Part of a data file:
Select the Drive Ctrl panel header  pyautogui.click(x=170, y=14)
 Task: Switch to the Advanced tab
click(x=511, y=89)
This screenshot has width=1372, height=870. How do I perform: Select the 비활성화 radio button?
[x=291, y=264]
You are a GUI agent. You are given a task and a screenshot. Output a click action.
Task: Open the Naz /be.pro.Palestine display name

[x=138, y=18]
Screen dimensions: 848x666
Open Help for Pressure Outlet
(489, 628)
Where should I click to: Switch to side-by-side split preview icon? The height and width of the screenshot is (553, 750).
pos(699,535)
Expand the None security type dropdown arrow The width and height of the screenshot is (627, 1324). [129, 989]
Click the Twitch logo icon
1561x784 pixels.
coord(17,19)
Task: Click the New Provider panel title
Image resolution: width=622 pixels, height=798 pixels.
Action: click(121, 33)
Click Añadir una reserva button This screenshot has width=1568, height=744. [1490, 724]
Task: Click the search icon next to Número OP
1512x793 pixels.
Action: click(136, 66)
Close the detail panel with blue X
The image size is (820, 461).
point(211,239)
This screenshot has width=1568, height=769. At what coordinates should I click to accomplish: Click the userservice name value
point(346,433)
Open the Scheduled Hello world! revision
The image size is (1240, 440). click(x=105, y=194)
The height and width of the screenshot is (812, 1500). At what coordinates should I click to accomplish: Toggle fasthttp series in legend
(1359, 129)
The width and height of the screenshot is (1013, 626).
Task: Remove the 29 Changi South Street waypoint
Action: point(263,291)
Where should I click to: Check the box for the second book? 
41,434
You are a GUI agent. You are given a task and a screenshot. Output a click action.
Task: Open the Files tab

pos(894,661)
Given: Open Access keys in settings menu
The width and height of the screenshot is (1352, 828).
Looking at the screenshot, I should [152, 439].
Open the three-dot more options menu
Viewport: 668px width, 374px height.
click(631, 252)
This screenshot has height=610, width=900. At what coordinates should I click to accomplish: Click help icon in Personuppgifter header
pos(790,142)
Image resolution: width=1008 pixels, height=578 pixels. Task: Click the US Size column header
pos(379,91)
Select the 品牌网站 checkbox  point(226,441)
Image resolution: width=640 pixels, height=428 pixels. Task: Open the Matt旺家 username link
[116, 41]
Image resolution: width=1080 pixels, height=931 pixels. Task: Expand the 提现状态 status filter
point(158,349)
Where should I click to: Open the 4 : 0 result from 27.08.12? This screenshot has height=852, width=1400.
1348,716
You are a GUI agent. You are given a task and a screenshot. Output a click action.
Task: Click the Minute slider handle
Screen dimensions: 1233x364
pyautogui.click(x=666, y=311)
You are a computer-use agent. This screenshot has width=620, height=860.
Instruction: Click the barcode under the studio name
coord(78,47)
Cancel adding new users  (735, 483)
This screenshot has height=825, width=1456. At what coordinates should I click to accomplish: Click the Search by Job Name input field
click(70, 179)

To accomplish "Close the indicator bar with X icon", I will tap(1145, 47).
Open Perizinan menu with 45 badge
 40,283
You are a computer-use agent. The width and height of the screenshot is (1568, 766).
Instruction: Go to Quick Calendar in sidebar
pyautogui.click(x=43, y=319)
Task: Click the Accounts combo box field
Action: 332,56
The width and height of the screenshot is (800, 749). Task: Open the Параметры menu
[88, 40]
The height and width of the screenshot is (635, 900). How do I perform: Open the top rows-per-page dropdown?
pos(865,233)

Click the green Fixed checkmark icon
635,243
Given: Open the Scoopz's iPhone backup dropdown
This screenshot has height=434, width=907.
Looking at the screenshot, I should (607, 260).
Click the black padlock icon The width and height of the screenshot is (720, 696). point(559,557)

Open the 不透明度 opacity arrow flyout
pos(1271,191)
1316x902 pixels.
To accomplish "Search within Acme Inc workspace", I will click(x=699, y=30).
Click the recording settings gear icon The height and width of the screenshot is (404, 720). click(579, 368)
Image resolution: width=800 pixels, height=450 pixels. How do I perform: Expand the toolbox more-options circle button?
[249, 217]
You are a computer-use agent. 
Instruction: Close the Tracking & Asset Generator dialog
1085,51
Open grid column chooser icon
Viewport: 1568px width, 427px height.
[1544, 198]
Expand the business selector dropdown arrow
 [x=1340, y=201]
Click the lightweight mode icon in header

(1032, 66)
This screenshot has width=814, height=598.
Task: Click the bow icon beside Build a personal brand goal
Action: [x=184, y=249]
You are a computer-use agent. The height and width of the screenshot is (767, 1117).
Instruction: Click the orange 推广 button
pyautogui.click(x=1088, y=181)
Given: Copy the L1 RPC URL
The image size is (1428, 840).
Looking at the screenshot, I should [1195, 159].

Problem requirements.
Rewrite the records above, replacing each occurrence of "computer-use agent" with "desktop automation agent" and leaving everything else unchanged.

The answer.
Select the Drive Ctrl panel header  pyautogui.click(x=170, y=14)
 Task: Switch to the Advanced tab
click(x=511, y=89)
This screenshot has width=1372, height=870. How do I perform: Select the 비활성화 radio button?
[x=291, y=264]
You are a GUI agent. You are given a task and a screenshot. Output a click action.
Task: Open the Naz /be.pro.Palestine display name

[x=138, y=18]
Screen dimensions: 848x666
Open Help for Pressure Outlet
(489, 628)
Where should I click to: Switch to side-by-side split preview icon? The height and width of the screenshot is (553, 750).
pos(699,535)
Expand the None security type dropdown arrow The width and height of the screenshot is (627, 1324). [129, 989]
Click the Twitch logo icon
1561x784 pixels.
coord(17,19)
Task: Click the New Provider panel title
Image resolution: width=622 pixels, height=798 pixels.
Action: click(121, 33)
Click Añadir una reserva button This screenshot has width=1568, height=744. [1490, 724]
Task: Click the search icon next to Número OP
1512x793 pixels.
Action: click(136, 66)
Close the detail panel with blue X
The image size is (820, 461).
point(211,239)
This screenshot has width=1568, height=769. At what coordinates should I click to accomplish: Click the userservice name value
point(346,433)
Open the Scheduled Hello world! revision
The image size is (1240, 440). click(x=105, y=194)
The height and width of the screenshot is (812, 1500). At what coordinates should I click to accomplish: Toggle fasthttp series in legend
(1359, 129)
The width and height of the screenshot is (1013, 626).
Task: Remove the 29 Changi South Street waypoint
Action: point(263,291)
Where should I click to: Check the box for the second book? 
41,434
You are a GUI agent. You are given a task and a screenshot. Output a click action.
Task: Open the Files tab

pos(894,661)
Given: Open Access keys in settings menu
The width and height of the screenshot is (1352, 828).
Looking at the screenshot, I should [152, 439].
Open the three-dot more options menu
Viewport: 668px width, 374px height.
click(631, 252)
This screenshot has height=610, width=900. At what coordinates should I click to accomplish: Click help icon in Personuppgifter header
pos(790,142)
Image resolution: width=1008 pixels, height=578 pixels. Task: Click the US Size column header
pos(379,91)
Select the 品牌网站 checkbox  point(226,441)
Image resolution: width=640 pixels, height=428 pixels. Task: Open the Matt旺家 username link
[116, 41]
Image resolution: width=1080 pixels, height=931 pixels. Task: Expand the 提现状态 status filter
point(158,349)
Where should I click to: Open the 4 : 0 result from 27.08.12? This screenshot has height=852, width=1400.
1348,716
You are a GUI agent. You are given a task and a screenshot. Output a click action.
Task: Click the Minute slider handle
Screen dimensions: 1233x364
pyautogui.click(x=666, y=311)
You are a desktop automation agent. This screenshot has width=620, height=860.
Instruction: Click the barcode under the studio name
coord(78,47)
Cancel adding new users  (735, 483)
This screenshot has height=825, width=1456. At what coordinates should I click to accomplish: Click the Search by Job Name input field
click(70, 179)

To accomplish "Close the indicator bar with X icon", I will tap(1145, 47).
Open Perizinan menu with 45 badge
 40,283
You are a desktop automation agent. The width and height of the screenshot is (1568, 766).
Instruction: Go to Quick Calendar in sidebar
pyautogui.click(x=43, y=319)
Task: Click the Accounts combo box field
Action: 332,56
The width and height of the screenshot is (800, 749). Task: Open the Параметры menu
[88, 40]
The height and width of the screenshot is (635, 900). How do I perform: Open the top rows-per-page dropdown?
pos(865,233)

Click the green Fixed checkmark icon
635,243
Given: Open the Scoopz's iPhone backup dropdown
This screenshot has height=434, width=907.
Looking at the screenshot, I should (607, 260).
Click the black padlock icon The width and height of the screenshot is (720, 696). point(559,557)

Open the 不透明度 opacity arrow flyout
pos(1271,191)
1316x902 pixels.
To accomplish "Search within Acme Inc workspace", I will click(x=699, y=30).
Click the recording settings gear icon The height and width of the screenshot is (404, 720). click(579, 368)
Image resolution: width=800 pixels, height=450 pixels. How do I perform: Expand the toolbox more-options circle button?
[249, 217]
You are a desktop automation agent. 
Instruction: Close the Tracking & Asset Generator dialog
1085,51
Open grid column chooser icon
Viewport: 1568px width, 427px height.
[1544, 198]
Expand the business selector dropdown arrow
 [x=1340, y=201]
Click the lightweight mode icon in header

(1032, 66)
This screenshot has width=814, height=598.
Task: Click the bow icon beside Build a personal brand goal
Action: [x=184, y=249]
You are a desktop automation agent. The height and width of the screenshot is (767, 1117).
Instruction: Click the orange 推广 button
pyautogui.click(x=1088, y=181)
Given: Copy the L1 RPC URL
The image size is (1428, 840).
Looking at the screenshot, I should [1195, 159].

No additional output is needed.